Sometimes in life, we’re going to get to these kinds of desperate places. This father is at the end of his rope, concerned for his son. And when the disciples are unable to help, perhaps he starts to lose hope. Perhaps the doubts arise that nothing can help him. It seems so permanent a condition, so impossible a situation, something too strong to fight against. How could he know if he would be disappointed again and have to take his son back home unchanged?
At those moments, it can be hard to have faith. We have to dig up from the bottom the little bit we can muster and offer it to Jesus. That small amount of faith this father managed was enough for Jesus to do this amazing thing for him—to set his child free forever from the torment of that evil spirit. And from then on, his life would be different, because now his son was whole. And certainly his faith couldn’t help but grow.

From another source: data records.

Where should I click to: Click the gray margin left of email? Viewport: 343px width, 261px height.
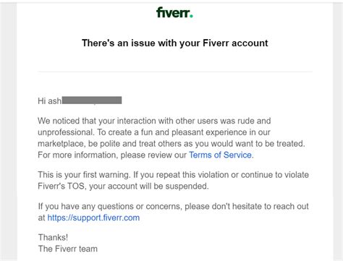pyautogui.click(x=9, y=132)
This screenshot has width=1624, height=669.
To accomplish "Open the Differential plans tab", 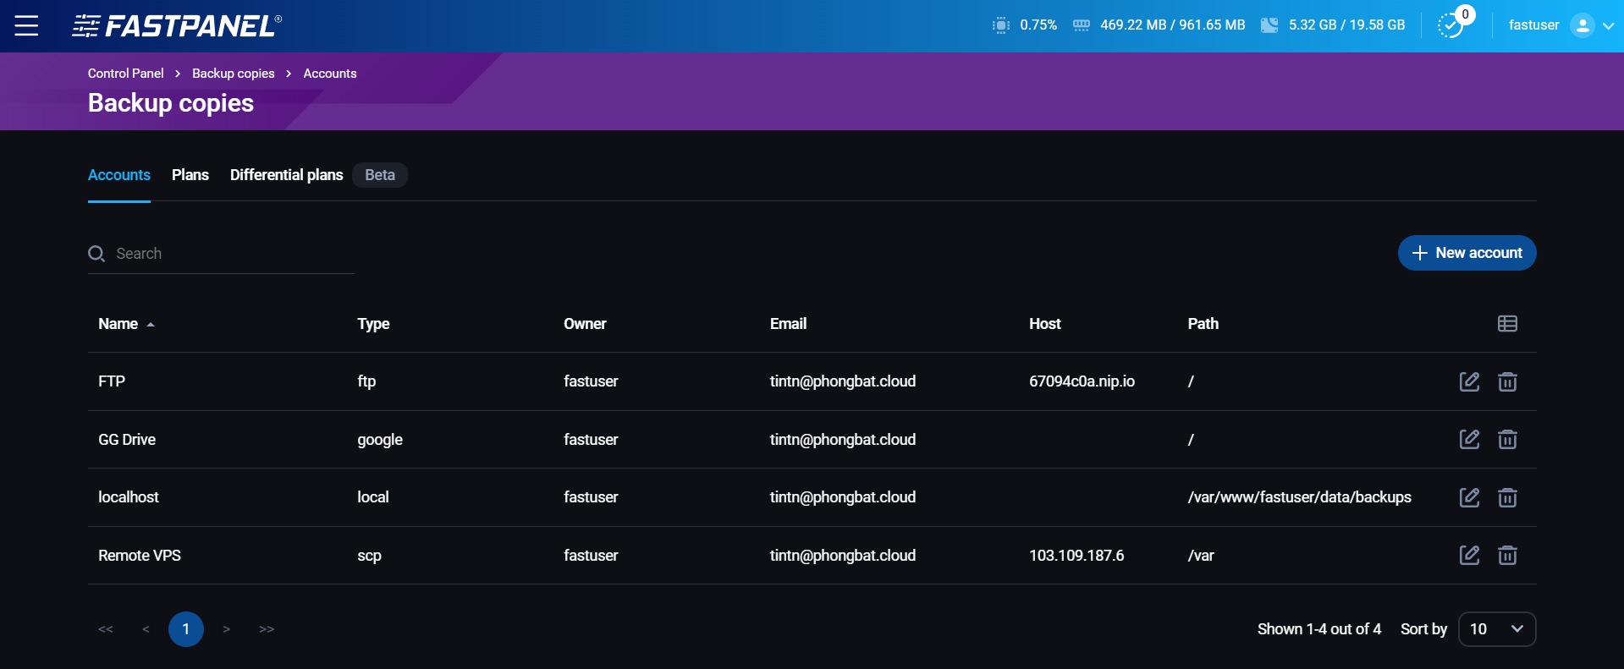I will click(x=286, y=175).
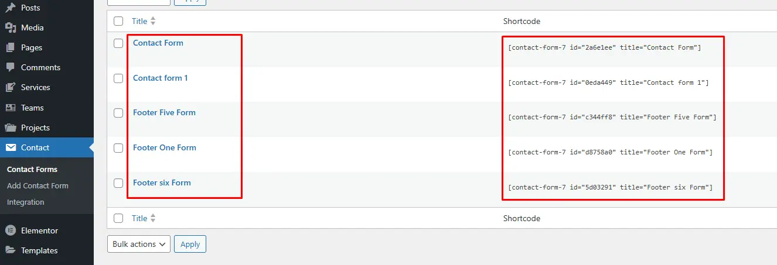This screenshot has width=777, height=265.
Task: Open the Footer One Form link
Action: pyautogui.click(x=165, y=147)
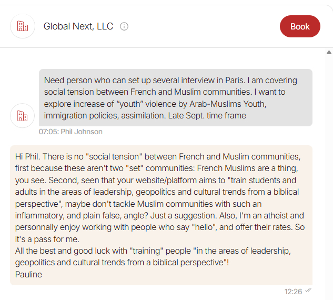Click the 12:26 timestamp under the reply
333x300 pixels.
[294, 291]
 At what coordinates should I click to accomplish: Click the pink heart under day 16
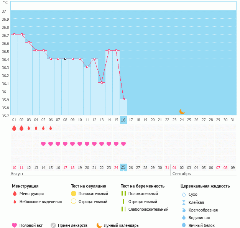(x=123, y=144)
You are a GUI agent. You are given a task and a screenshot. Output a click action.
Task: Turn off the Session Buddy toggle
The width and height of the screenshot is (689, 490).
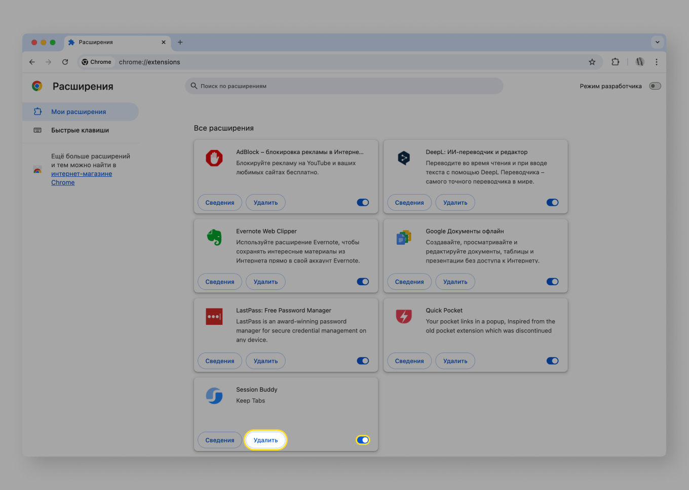(363, 440)
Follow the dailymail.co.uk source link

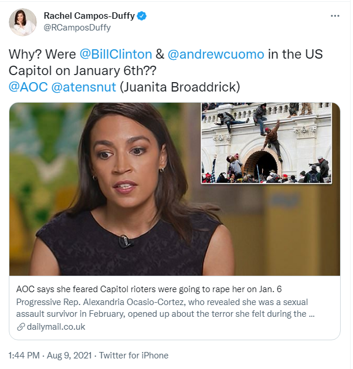coord(56,327)
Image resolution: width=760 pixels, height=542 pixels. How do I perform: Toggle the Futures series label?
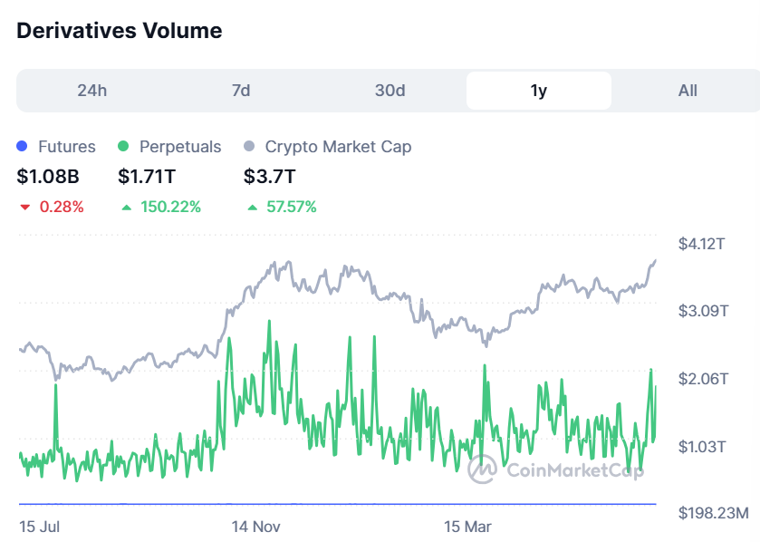click(x=66, y=146)
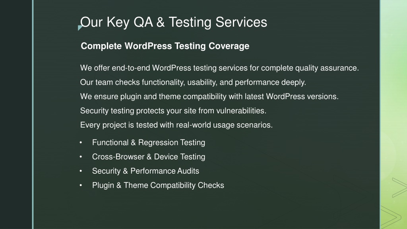Click the "Complete WordPress Testing Coverage" subheading
This screenshot has height=229, width=407.
(x=165, y=46)
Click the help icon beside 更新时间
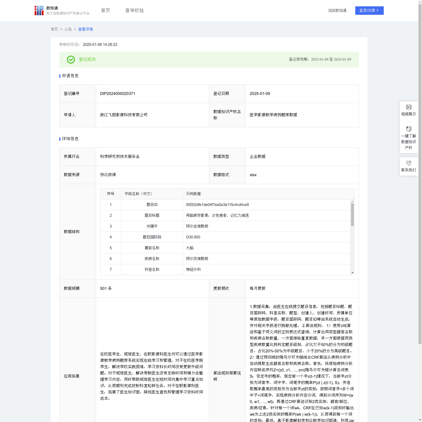The height and width of the screenshot is (422, 422). pyautogui.click(x=76, y=45)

So may this be our plea, as well: “Lord, let my faith grow stronger, but use this little faith I have right now to do something big in my life.” And the amazing thing is, God will answer that plea. He will intercede in our current situation and allow our faith to grow. He will help us to learn to trust Him more, to believe in His great power, to understand that He is more than enough for every single situation that we face. And as we know that more fully in our own hearts and lives, we’ll be more willing to step out by faith, because it is a sure and tested faith in our faithful God.
This desperate father’s heartfelt cry reaches out to us all these years later. Surely we can relate to him. Surely we can understand that situation of feeling like our faith is too small but knowing we need Jesus to do something for us. He didn’t want his unbelief to stop Jesus from helping his son. He wanted his son to see that trusting Jesus would make a difference in his life. And he wanted his faith to grow. So when those desperate situations come into our own lives, may we see them as opportunities for our own faith to grow by seeing Jesus work. And may we learn to simply trust Jesus more and more.
2 thoughts on “A Little Faith”
“Lord, let my faith grow stronger, but use this little faith I have right now to do something big in my life.” It occurred to me after reading this that the father doesn’t ask for a faith that would replace his small faith. He desires instead that God grow the faith he already has. He seems to recognize the value of even “a mustard-size faith” yet he also knows it takes divine intervention to make that mustard seed grow.
Appreciate your thoughts on this. Isn’t it so amazing that Jesus is gracious enough to respond to our “little bits”? Thank you for reading. Many blessings.